## The records
--

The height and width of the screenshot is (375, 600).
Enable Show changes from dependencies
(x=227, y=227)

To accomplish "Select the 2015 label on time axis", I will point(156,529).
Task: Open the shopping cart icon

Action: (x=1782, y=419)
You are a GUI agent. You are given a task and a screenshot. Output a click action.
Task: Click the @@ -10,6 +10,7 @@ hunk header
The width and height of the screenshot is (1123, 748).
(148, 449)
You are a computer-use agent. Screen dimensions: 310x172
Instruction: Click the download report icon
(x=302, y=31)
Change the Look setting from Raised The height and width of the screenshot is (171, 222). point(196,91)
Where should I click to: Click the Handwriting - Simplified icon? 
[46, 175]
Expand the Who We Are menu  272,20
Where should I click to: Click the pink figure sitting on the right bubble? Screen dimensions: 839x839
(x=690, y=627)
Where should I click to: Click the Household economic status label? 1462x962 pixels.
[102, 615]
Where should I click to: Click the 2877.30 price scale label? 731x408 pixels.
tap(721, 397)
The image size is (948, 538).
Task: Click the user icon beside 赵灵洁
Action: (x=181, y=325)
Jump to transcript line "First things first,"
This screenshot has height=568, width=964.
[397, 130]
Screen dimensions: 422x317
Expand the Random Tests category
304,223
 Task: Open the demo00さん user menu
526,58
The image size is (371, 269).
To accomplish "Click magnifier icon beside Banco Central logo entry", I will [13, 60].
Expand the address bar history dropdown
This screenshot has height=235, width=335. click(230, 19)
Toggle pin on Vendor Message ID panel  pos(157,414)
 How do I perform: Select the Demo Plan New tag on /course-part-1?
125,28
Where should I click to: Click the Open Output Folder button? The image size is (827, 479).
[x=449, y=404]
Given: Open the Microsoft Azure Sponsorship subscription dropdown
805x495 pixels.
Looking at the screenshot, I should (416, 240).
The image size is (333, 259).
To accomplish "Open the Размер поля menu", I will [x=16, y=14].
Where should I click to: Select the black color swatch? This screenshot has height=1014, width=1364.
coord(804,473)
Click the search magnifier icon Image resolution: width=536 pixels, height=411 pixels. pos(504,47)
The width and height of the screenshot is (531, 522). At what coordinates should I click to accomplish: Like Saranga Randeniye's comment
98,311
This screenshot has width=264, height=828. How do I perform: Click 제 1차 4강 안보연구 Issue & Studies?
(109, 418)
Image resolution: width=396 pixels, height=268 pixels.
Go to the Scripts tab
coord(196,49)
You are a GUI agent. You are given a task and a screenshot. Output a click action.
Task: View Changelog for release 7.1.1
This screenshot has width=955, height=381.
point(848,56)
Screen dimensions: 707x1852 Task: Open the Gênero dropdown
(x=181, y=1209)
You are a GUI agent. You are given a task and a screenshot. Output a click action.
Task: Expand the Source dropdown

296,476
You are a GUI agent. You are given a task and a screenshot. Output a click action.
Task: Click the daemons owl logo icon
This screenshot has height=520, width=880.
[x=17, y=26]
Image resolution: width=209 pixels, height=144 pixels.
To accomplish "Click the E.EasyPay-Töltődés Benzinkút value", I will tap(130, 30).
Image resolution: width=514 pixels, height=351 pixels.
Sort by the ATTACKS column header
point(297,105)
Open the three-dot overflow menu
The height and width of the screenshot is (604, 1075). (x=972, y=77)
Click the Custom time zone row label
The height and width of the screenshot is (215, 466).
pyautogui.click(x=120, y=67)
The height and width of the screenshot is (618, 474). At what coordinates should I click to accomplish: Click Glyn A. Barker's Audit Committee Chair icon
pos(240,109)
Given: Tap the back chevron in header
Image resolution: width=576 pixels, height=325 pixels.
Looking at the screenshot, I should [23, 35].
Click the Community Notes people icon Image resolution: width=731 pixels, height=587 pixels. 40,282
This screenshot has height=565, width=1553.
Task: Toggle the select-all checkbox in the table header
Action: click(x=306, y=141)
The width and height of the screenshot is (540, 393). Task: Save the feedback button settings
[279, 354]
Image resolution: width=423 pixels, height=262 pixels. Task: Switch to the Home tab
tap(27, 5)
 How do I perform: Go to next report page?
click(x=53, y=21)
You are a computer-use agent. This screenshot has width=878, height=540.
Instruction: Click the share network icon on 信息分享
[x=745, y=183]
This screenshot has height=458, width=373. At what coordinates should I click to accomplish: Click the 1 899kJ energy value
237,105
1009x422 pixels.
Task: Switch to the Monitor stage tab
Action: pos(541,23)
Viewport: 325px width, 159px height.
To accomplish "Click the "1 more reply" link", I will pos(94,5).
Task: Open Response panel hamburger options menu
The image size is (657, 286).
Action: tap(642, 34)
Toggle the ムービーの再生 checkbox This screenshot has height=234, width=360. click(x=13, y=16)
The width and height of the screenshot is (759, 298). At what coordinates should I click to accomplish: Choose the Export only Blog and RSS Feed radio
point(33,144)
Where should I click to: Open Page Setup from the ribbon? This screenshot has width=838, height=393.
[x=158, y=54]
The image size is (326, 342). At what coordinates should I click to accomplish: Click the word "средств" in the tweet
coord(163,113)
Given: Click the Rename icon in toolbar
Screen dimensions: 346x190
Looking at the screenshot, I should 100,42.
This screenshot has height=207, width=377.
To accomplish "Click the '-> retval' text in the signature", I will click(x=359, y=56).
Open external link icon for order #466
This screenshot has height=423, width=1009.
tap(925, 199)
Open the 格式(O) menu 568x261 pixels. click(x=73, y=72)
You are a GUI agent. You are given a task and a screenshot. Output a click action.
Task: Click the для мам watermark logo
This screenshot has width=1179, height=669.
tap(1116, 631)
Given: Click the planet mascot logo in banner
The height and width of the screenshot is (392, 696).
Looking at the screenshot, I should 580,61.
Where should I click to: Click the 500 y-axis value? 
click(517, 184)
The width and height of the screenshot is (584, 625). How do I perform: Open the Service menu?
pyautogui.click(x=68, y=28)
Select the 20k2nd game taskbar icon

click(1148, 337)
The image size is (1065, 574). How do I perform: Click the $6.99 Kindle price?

--

## What is needed
Your task is to output all of the data above word for word.

## Answer box
The height and width of the screenshot is (375, 600).
Enable Show changes from dependencies
(x=227, y=227)

To accomplish "Select the 2015 label on time axis", I will point(156,529).
Task: Open the shopping cart icon

Action: (x=1782, y=419)
You are a GUI agent. You are given a task and a screenshot. Output a click action.
Task: Click the @@ -10,6 +10,7 @@ hunk header
The width and height of the screenshot is (1123, 748).
(148, 449)
You are a computer-use agent. Screen dimensions: 310x172
Instruction: Click the download report icon
(x=302, y=31)
Change the Look setting from Raised The height and width of the screenshot is (171, 222). point(196,91)
Where should I click to: Click the Handwriting - Simplified icon? 
[46, 175]
Expand the Who We Are menu  272,20
Where should I click to: Click the pink figure sitting on the right bubble? Screen dimensions: 839x839
(x=690, y=627)
Where should I click to: Click the Household economic status label? 1462x962 pixels.
[102, 615]
Where should I click to: Click the 2877.30 price scale label? 731x408 pixels.
tap(721, 397)
The image size is (948, 538).
Task: Click the user icon beside 赵灵洁
Action: (x=181, y=325)
Jump to transcript line "First things first,"
This screenshot has height=568, width=964.
[397, 130]
Screen dimensions: 422x317
Expand the Random Tests category
304,223
 Task: Open the demo00さん user menu
526,58
The image size is (371, 269).
To accomplish "Click magnifier icon beside Banco Central logo entry", I will [13, 60].
Expand the address bar history dropdown
This screenshot has height=235, width=335. click(230, 19)
Toggle pin on Vendor Message ID panel  pos(157,414)
 How do I perform: Select the Demo Plan New tag on /course-part-1?
125,28
Where should I click to: Click the Open Output Folder button? The image size is (827, 479).
[x=449, y=404]
Given: Open the Microsoft Azure Sponsorship subscription dropdown
805x495 pixels.
Looking at the screenshot, I should (416, 240).
The image size is (333, 259).
To accomplish "Open the Размер поля menu", I will [x=16, y=14].
Where should I click to: Select the black color swatch? This screenshot has height=1014, width=1364.
coord(804,473)
Click the search magnifier icon Image resolution: width=536 pixels, height=411 pixels. pos(504,47)
The width and height of the screenshot is (531, 522). At what coordinates should I click to accomplish: Like Saranga Randeniye's comment
98,311
This screenshot has width=264, height=828. How do I perform: Click 제 1차 4강 안보연구 Issue & Studies?
(109, 418)
Image resolution: width=396 pixels, height=268 pixels.
Go to the Scripts tab
coord(196,49)
You are a GUI agent. You are given a task and a screenshot. Output a click action.
Task: View Changelog for release 7.1.1
This screenshot has width=955, height=381.
point(848,56)
Screen dimensions: 707x1852 Task: Open the Gênero dropdown
(x=181, y=1209)
You are a GUI agent. You are given a task and a screenshot. Output a click action.
Task: Expand the Source dropdown

296,476
You are a GUI agent. You are given a task and a screenshot. Output a click action.
Task: Click the daemons owl logo icon
This screenshot has height=520, width=880.
[x=17, y=26]
Image resolution: width=209 pixels, height=144 pixels.
To accomplish "Click the E.EasyPay-Töltődés Benzinkút value", I will tap(130, 30).
Image resolution: width=514 pixels, height=351 pixels.
Sort by the ATTACKS column header
point(297,105)
Open the three-dot overflow menu
The height and width of the screenshot is (604, 1075). (x=972, y=77)
Click the Custom time zone row label
The height and width of the screenshot is (215, 466).
pyautogui.click(x=120, y=67)
The height and width of the screenshot is (618, 474). At what coordinates should I click to accomplish: Click Glyn A. Barker's Audit Committee Chair icon
pos(240,109)
Given: Tap the back chevron in header
Image resolution: width=576 pixels, height=325 pixels.
Looking at the screenshot, I should [23, 35].
Click the Community Notes people icon Image resolution: width=731 pixels, height=587 pixels. 40,282
This screenshot has height=565, width=1553.
Task: Toggle the select-all checkbox in the table header
Action: click(x=306, y=141)
The width and height of the screenshot is (540, 393). Task: Save the feedback button settings
[279, 354]
Image resolution: width=423 pixels, height=262 pixels. Task: Switch to the Home tab
tap(27, 5)
 How do I perform: Go to next report page?
click(x=53, y=21)
You are a computer-use agent. This screenshot has width=878, height=540.
Instruction: Click the share network icon on 信息分享
[x=745, y=183]
This screenshot has height=458, width=373. At what coordinates should I click to accomplish: Click the 1 899kJ energy value
237,105
1009x422 pixels.
Task: Switch to the Monitor stage tab
Action: pos(541,23)
Viewport: 325px width, 159px height.
To accomplish "Click the "1 more reply" link", I will pos(94,5).
Task: Open Response panel hamburger options menu
The image size is (657, 286).
Action: tap(642, 34)
Toggle the ムービーの再生 checkbox This screenshot has height=234, width=360. click(x=13, y=16)
The width and height of the screenshot is (759, 298). At what coordinates should I click to accomplish: Choose the Export only Blog and RSS Feed radio
point(33,144)
Where should I click to: Open Page Setup from the ribbon? This screenshot has width=838, height=393.
[x=158, y=54]
The image size is (326, 342). At what coordinates should I click to accomplish: Click the word "средств" in the tweet
coord(163,113)
Given: Click the Rename icon in toolbar
Screen dimensions: 346x190
Looking at the screenshot, I should 100,42.
This screenshot has height=207, width=377.
To accomplish "Click the '-> retval' text in the signature", I will click(x=359, y=56).
Open external link icon for order #466
This screenshot has height=423, width=1009.
tap(925, 199)
Open the 格式(O) menu 568x261 pixels. click(x=73, y=72)
You are a GUI agent. You are given a task and a screenshot. Output a click action.
Task: Click the для мам watermark logo
This screenshot has width=1179, height=669.
tap(1116, 631)
Given: Click the planet mascot logo in banner
The height and width of the screenshot is (392, 696).
Looking at the screenshot, I should 580,61.
Where should I click to: Click the 500 y-axis value? 
click(517, 184)
The width and height of the screenshot is (584, 625). How do I perform: Open the Service menu?
pyautogui.click(x=68, y=28)
Select the 20k2nd game taskbar icon

click(1148, 337)
The image size is (1065, 574). How do I perform: Click the $6.99 Kindle price?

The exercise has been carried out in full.